Websites have errors, which are ideally logged. Logging though is one thing, you also need to make some sense out of them.
In an ideal world you would have some logging server like graylog or similar. Sadly this is not avaiable on every site.
Here is an example of just looking at error messages stored in the database, but the general toolsuite could be applied to everything.
Get the data
We use drush to fetch the error messages from drupal:
drush watchdog-show --count=1000000 --type=php --format=json > errors.json
This writes out all PHP entries in watchdog into the errors.json file. Of course you could use SQL for that as well, but who isn’t lazy.
Look at the data.
We have the data as json, which is super nice. Of course we could use PHP or any other scripting language and iterate over all entries to make sense out of them, but is that elegant, not really.
Let`s use python for that!
There is a package called pandas, which pretty much gives you the same kind of operations to data like SQL for any kind of data source. (SQL, CSV, JSON etc.).

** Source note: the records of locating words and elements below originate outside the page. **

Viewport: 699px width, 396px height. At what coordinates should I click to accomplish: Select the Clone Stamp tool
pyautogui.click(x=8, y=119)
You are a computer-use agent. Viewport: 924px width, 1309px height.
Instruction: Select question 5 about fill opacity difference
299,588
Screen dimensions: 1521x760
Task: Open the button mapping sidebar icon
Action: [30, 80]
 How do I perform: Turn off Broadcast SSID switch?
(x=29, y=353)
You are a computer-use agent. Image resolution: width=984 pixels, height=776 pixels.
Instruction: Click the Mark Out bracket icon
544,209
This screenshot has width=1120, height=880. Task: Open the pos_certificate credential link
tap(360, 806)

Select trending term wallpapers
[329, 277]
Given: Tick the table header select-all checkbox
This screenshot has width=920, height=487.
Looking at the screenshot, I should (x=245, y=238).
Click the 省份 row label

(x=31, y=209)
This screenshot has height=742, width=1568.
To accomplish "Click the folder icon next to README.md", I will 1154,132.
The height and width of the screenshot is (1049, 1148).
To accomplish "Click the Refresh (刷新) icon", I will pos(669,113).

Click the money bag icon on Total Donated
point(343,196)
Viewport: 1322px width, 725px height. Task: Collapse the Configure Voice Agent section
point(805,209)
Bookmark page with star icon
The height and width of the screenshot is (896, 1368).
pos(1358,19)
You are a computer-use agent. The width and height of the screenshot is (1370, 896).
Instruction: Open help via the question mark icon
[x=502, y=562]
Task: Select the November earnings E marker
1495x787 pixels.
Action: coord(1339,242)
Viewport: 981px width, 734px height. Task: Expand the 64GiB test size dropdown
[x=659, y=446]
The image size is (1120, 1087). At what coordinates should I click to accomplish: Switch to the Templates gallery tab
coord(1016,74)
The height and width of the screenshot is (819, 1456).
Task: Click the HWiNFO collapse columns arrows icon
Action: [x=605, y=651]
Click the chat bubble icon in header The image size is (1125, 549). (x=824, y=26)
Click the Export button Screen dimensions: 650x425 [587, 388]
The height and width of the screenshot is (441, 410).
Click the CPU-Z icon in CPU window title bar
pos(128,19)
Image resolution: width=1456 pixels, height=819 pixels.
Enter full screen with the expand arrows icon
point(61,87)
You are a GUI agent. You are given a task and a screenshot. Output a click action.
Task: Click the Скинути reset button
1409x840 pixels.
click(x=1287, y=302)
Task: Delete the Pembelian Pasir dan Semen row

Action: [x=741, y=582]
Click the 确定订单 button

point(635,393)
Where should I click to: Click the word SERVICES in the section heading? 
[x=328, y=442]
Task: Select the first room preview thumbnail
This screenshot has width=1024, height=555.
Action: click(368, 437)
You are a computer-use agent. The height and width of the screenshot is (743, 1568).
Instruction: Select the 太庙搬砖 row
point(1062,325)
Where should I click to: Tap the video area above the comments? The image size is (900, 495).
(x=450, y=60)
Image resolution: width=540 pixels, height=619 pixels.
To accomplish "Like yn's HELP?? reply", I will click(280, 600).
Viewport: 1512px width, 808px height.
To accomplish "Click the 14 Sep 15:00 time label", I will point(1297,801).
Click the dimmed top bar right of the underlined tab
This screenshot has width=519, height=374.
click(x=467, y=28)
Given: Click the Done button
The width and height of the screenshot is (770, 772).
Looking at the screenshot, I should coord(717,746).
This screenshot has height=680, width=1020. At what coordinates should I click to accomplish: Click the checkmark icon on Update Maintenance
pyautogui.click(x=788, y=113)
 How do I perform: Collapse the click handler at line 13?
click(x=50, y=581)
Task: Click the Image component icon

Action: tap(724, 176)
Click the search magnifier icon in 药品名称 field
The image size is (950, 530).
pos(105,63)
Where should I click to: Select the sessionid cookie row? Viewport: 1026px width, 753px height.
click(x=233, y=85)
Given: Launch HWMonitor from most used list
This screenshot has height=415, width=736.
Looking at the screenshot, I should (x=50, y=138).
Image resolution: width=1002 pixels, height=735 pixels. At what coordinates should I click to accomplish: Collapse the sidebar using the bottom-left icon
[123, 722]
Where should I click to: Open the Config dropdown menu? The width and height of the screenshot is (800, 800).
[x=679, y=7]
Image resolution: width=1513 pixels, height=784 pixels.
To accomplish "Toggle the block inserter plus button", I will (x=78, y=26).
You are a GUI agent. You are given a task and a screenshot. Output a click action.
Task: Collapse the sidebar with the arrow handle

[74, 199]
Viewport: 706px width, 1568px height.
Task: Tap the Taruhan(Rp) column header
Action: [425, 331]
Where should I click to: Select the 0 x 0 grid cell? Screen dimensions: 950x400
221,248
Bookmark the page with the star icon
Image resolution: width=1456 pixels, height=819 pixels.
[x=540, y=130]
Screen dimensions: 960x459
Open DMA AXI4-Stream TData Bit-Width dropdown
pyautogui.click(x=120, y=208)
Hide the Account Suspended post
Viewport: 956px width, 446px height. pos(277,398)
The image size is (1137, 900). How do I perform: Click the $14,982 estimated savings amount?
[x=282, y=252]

First load the data into pandas:
import pandas as pd
result = pd.read_json("errors.json", orient="index")
Result is a thing called dataframe, which is basically an enhanced array/hashmap.
This allows you to do some simple things:
- Show the available keys:
result.keys()
:Index([u'date', u'hostname', u'link', u'location', u'message', u'referer', u'severity', u'type', u'uid', u'wid'], dtype='object')
- Select a specific column:
result['wid']
- Select multiple columns:
result[['message', 'wid']]
- Select a specific row:
result[509247]
- Count the amount of rows:
result.count()
. This method counts column, but you can combine it with selecting a specific column:result[['wid']].count()
Now we want to know which error message appeared how often. Therefore pandas offers grouping the result.
result.groupby('message')
This gives us an array of dataframes, one for each possible message, which you can work with again:
count_by_message = result.groupby('message').count()['wid']
Visualization
And if you really want you could even visuallize it, if you want:
count_by_message.plot(kind="bar")